Still and Video Media Capture
Recording input from cameras and microphones is managed by a capture session. A capture session coordinates the flow of data from input devices to outputs such as a movie file. You can configure multiple inputs and outputs for a single session, even when the session is running. You send messages to the session to start and stop data flow.
In addition, you can use an instance of a preview layer to show the user what a camera is recording.
Concurrent Programming with AVFoundation
Callbacks from AVFoundation—invocations of blocks, key-value observers, and notification handlers—are not guaranteed to be made on any particular thread or queue. Instead, AVFoundation invokes these handlers on threads or queues on which it performs its internal tasks.
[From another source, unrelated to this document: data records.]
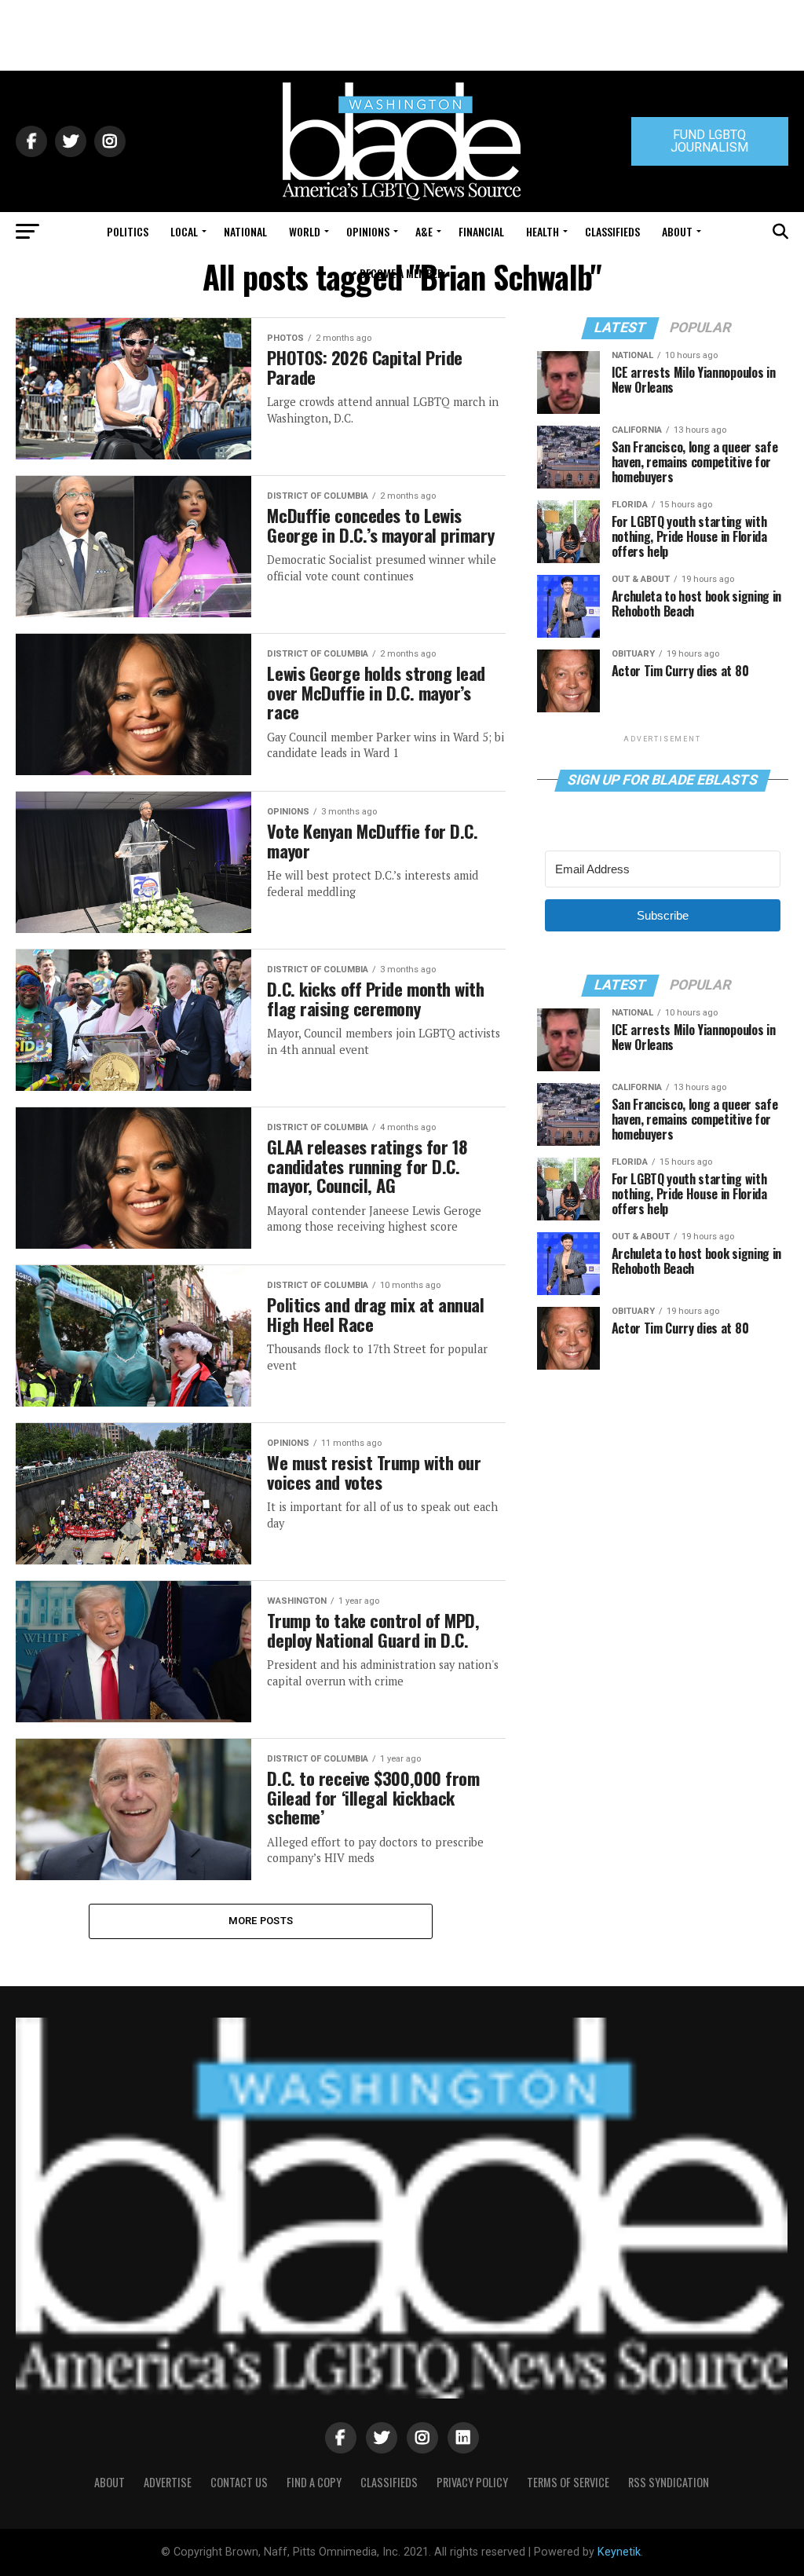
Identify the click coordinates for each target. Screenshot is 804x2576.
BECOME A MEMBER (402, 273)
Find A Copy (314, 2482)
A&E (424, 231)
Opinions (367, 231)
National (245, 231)
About (677, 231)
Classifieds (612, 231)
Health (542, 231)
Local (184, 231)
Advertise (168, 2482)
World (304, 231)
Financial (481, 231)
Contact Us (239, 2482)
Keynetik (619, 2552)
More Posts (261, 1921)
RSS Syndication (668, 2482)
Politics (127, 231)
There are two general guidelines as far as notifications and threading:
UI related notifications occur on the main thread.
Classes or methods that require you create and/or specify a queue will return notifications on that queue.
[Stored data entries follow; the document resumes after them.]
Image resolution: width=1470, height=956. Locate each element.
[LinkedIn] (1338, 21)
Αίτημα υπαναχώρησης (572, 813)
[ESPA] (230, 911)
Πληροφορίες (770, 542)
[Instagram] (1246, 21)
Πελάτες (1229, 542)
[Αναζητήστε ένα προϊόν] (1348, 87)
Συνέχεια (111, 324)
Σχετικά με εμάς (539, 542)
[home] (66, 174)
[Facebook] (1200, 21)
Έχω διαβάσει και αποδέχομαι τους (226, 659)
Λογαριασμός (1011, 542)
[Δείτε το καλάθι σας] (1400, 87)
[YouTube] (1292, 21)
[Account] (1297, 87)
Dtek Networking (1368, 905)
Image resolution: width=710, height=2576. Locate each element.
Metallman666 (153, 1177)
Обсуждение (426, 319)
Beyond those two guidelines (and there are exceptions, which are noted in the reference documentation) you should not assume that a notification will be returned on any specific thread.
If you’re writing a multithreaded application, you can use the
[[NSThread currentThread] isEqual:<#A stored thread reference#>] to test whether the invocation thread is a thread you expect to perform your work on. You can redirect messages to appropriate threads using methods such as
performSelector:onThread:withObject:waitUntilDone:modes:. You could also use
dispatch_async to “bounce” to your blocks on an appropriate queue, either the main queue for UI tasks or a queue you have up for concurrent operations. For more about concurrent operations, see Concurrency Programming Guide; for more about blocks, see Blocks Programming Topics. The AVCam-iOS: Using AVFoundation to Capture Images and Movies sample code is considered the primary example for all AVFoundation functionality and can be consulted for examples of thread and queue usage with AVFoundation.
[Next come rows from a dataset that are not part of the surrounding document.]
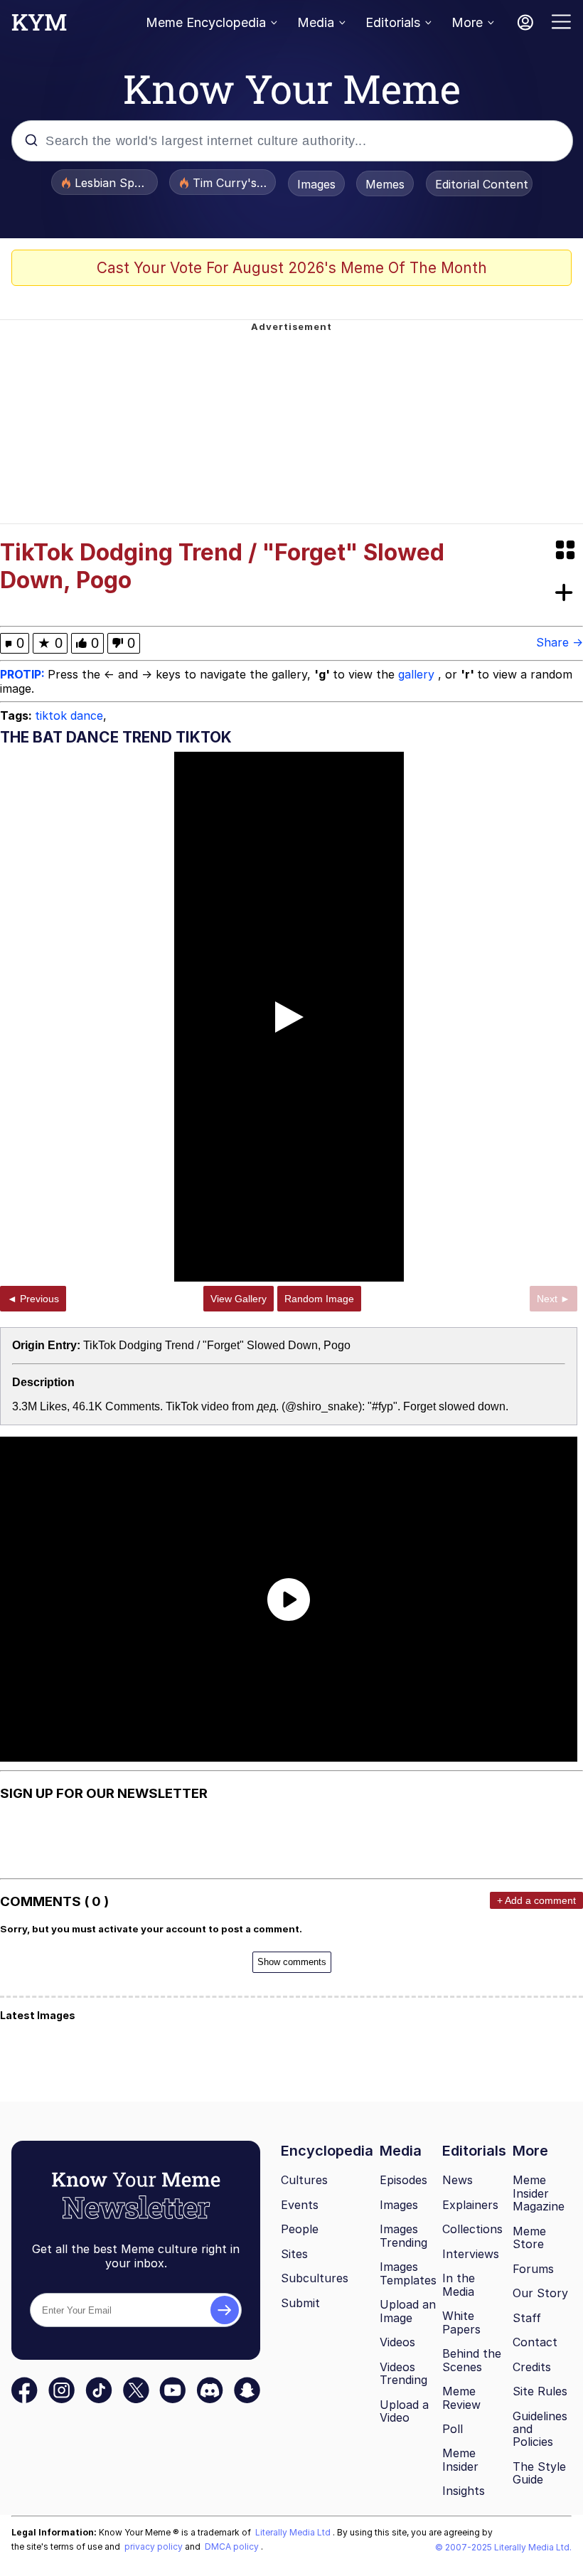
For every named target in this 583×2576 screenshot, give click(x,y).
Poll (452, 2428)
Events (300, 2204)
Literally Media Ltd (294, 2532)
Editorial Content (481, 184)
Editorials (393, 22)
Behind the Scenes (471, 2360)
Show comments (291, 1962)
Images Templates (408, 2273)
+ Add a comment (536, 1900)
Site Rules (540, 2391)
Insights (463, 2490)
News (457, 2179)
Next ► (553, 1298)
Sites (294, 2253)
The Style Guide (539, 2473)
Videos (397, 2342)
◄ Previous (33, 1298)
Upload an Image (408, 2311)
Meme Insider (460, 2460)
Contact (535, 2342)
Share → (559, 642)
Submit (300, 2302)
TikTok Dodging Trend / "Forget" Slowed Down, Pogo (217, 1345)
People (300, 2229)
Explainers (470, 2204)
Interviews (470, 2253)
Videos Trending (403, 2374)
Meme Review (461, 2398)
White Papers (461, 2322)
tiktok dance (69, 715)
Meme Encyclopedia (205, 22)
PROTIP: (24, 674)
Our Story (540, 2293)
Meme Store (529, 2238)
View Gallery (238, 1298)
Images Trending (403, 2236)
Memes (385, 184)
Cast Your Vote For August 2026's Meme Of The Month (292, 268)
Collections (472, 2229)
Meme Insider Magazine (539, 2193)
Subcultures (314, 2278)
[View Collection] (566, 550)
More (467, 22)
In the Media (458, 2285)
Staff (527, 2317)
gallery (418, 674)
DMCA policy (233, 2546)
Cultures (304, 2179)
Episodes (403, 2179)
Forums (533, 2268)
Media (316, 22)
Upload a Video (404, 2411)
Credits (532, 2367)
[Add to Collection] (566, 593)
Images (316, 184)
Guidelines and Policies (540, 2429)
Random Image (319, 1298)
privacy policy (154, 2546)
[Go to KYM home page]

AVFoundation is an advanced Cocoa framework. To use it effectively, you must have:
A solid understanding of fundamental Cocoa development tools and techniques
A basic grasp of blocks
A basic understanding of key-value coding and key-value observing
There are several AVFoundation examples including two that are key to understanding and implementation Camera capture functionality:
AVCam-iOS: Using AVFoundation to Capture Images and Movies is the canonical sample code for implementing any program that uses the camera functionality. It is a complete sample, well documented, and covers the majority of the functionality showing the best practices.
AVCamManual: Extending AVCam to Use Manual Capture API is the companion application to AVCam. It implements Camera functionality using the manual camera controls. It is also a complete example, well documented, and should be considered the canonical example for creating camera applications that take advantage of manual controls.
RosyWriter is an example that demonstrates real time frame processing and in particular how to apply filters to video content. This is a very common developer requirement and this example covers that functionality.
AVLocationPlayer: Using AVFoundation Metadata Reading APIs demonstrates using the metadata APIs.